▶ REQUIREMENTS
Reproduce the material verbatim, everything from the line containing "Collapse the Categories" down to the line containing "tap(75, 216)", both included.

▶ MATERIAL PROVIDED
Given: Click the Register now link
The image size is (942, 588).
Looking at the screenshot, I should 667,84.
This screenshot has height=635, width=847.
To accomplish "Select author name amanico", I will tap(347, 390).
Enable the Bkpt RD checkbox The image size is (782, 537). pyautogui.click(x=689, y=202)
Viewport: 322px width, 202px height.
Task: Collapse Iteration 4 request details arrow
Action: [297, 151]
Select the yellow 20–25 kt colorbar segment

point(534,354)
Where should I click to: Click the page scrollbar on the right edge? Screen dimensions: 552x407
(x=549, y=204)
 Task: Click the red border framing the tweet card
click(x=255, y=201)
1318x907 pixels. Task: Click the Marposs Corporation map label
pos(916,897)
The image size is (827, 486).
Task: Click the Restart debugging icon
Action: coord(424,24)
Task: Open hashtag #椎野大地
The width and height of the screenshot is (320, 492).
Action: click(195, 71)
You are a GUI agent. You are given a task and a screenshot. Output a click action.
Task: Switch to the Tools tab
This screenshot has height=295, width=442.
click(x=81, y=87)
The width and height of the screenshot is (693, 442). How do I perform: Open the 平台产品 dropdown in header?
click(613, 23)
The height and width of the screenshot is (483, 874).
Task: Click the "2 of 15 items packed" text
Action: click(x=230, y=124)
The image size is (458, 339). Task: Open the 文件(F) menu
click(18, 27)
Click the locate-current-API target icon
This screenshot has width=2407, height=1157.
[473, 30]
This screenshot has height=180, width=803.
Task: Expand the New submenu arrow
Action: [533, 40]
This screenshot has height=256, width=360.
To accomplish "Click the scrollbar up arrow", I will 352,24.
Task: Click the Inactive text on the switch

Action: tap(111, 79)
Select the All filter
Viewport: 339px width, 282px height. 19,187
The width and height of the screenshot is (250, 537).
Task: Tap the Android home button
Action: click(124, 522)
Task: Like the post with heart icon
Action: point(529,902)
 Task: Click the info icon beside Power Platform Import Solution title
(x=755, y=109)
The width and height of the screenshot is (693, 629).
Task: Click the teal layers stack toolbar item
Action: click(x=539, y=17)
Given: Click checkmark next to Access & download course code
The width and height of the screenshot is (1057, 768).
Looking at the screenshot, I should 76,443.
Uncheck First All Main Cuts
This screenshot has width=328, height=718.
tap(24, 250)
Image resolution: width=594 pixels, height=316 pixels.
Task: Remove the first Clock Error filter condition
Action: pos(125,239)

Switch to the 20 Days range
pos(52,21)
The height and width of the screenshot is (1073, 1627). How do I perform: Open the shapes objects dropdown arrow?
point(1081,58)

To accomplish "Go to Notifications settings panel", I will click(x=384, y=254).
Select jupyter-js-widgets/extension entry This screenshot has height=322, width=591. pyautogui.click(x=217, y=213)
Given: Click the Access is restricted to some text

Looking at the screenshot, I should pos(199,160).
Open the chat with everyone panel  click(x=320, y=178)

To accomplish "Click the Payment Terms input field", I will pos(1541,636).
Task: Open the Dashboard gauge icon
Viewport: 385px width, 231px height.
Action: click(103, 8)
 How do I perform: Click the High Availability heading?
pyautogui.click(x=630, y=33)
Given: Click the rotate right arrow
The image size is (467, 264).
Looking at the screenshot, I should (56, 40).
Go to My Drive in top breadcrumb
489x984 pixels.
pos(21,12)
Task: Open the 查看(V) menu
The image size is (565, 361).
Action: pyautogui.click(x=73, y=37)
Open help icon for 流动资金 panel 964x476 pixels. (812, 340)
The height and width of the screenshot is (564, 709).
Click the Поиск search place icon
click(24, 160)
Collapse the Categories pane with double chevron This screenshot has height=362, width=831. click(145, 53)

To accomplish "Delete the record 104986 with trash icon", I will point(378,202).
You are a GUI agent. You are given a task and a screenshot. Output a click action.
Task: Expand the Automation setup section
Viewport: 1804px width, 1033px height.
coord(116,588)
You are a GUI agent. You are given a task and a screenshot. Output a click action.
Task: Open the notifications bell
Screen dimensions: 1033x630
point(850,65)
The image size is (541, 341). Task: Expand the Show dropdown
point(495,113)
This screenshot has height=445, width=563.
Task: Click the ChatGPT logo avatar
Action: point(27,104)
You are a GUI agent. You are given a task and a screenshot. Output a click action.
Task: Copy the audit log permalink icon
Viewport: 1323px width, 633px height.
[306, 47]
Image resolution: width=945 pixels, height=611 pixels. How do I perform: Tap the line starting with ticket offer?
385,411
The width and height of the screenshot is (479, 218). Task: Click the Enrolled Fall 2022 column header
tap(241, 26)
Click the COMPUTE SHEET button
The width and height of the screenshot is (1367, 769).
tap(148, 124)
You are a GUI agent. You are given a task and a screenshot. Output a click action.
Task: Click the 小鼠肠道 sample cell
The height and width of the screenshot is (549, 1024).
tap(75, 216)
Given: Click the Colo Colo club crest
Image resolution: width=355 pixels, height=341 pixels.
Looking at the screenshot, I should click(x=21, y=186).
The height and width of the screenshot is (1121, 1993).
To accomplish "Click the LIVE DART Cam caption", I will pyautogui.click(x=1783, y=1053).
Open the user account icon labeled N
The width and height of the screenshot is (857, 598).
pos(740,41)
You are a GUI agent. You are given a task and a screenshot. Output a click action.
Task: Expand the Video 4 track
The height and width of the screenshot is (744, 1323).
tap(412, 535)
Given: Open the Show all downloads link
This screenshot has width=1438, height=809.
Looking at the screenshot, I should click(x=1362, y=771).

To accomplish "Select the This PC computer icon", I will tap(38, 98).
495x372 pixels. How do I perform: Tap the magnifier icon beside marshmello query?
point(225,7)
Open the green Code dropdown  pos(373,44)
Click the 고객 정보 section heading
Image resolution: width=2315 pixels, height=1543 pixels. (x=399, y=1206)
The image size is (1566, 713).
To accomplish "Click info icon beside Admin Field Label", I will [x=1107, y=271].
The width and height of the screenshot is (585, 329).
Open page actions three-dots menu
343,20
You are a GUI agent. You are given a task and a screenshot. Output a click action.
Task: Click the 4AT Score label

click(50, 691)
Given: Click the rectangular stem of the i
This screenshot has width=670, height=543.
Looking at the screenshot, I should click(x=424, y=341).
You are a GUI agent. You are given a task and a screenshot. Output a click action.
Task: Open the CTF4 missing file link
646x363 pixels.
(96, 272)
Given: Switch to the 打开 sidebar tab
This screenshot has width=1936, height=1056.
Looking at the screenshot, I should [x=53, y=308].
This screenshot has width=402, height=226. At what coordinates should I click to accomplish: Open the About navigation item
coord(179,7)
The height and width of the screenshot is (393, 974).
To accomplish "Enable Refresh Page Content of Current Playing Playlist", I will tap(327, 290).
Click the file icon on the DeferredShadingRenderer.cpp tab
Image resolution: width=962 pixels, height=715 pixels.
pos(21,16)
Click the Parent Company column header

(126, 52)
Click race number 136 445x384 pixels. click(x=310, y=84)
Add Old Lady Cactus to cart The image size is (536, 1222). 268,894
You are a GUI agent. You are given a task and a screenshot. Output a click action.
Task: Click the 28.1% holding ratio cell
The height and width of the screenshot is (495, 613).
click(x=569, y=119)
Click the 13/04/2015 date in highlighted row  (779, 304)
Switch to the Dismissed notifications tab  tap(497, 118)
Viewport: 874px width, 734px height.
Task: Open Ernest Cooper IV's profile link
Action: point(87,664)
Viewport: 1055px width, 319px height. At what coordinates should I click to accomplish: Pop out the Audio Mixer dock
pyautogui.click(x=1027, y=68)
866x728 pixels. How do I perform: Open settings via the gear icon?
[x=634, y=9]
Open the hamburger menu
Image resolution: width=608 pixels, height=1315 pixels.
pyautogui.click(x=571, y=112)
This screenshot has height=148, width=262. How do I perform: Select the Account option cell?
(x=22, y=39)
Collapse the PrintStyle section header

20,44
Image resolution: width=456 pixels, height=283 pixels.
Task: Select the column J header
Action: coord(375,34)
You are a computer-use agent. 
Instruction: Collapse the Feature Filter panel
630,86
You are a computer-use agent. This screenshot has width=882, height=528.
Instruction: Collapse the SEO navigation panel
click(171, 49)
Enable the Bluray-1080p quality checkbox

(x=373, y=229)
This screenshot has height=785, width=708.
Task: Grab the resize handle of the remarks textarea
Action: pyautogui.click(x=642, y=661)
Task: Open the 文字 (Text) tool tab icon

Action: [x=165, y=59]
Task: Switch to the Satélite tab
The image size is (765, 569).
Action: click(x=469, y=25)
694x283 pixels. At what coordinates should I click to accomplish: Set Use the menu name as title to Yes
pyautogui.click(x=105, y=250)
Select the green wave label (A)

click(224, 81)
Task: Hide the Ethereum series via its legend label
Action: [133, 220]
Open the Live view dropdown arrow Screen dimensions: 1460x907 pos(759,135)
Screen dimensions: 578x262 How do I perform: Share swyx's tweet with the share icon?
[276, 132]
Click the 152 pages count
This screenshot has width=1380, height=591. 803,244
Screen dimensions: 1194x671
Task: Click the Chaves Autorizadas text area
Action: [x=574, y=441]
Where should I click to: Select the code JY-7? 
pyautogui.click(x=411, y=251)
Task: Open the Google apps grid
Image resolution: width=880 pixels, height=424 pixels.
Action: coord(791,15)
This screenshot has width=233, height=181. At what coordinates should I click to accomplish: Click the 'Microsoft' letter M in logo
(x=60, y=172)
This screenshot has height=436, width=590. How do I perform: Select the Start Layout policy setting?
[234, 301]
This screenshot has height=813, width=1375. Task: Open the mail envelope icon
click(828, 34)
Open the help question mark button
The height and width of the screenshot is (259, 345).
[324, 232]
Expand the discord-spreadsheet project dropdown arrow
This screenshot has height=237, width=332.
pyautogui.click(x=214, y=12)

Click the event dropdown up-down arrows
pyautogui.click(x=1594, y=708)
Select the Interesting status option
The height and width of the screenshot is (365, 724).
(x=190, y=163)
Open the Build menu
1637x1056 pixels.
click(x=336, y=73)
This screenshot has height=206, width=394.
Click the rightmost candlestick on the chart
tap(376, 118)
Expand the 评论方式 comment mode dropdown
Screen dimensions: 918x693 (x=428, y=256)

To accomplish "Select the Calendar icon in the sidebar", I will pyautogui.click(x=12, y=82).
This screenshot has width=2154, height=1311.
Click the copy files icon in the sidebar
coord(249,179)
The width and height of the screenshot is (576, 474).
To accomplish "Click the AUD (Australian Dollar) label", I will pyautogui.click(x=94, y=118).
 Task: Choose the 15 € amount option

▶ SOLUTION TO THE PROBLEM
Collapse the Categories pane with double chevron This screenshot has height=362, width=831. click(145, 53)

To accomplish "Delete the record 104986 with trash icon", I will point(378,202).
You are a GUI agent. You are given a task and a screenshot. Output a click action.
Task: Expand the Automation setup section
Viewport: 1804px width, 1033px height.
coord(116,588)
You are a GUI agent. You are given a task and a screenshot. Output a click action.
Task: Open the notifications bell
Screen dimensions: 1033x630
point(850,65)
The image size is (541, 341). Task: Expand the Show dropdown
point(495,113)
This screenshot has height=445, width=563.
Task: Click the ChatGPT logo avatar
Action: point(27,104)
You are a GUI agent. You are given a task and a screenshot. Output a click action.
Task: Copy the audit log permalink icon
Viewport: 1323px width, 633px height.
[306, 47]
Image resolution: width=945 pixels, height=611 pixels. How do I perform: Tap the line starting with ticket offer?
385,411
The width and height of the screenshot is (479, 218). Task: Click the Enrolled Fall 2022 column header
tap(241, 26)
Click the COMPUTE SHEET button
The width and height of the screenshot is (1367, 769).
tap(148, 124)
You are a GUI agent. You are given a task and a screenshot. Output a click action.
Task: Click the 小鼠肠道 sample cell
The height and width of the screenshot is (549, 1024).
tap(75, 216)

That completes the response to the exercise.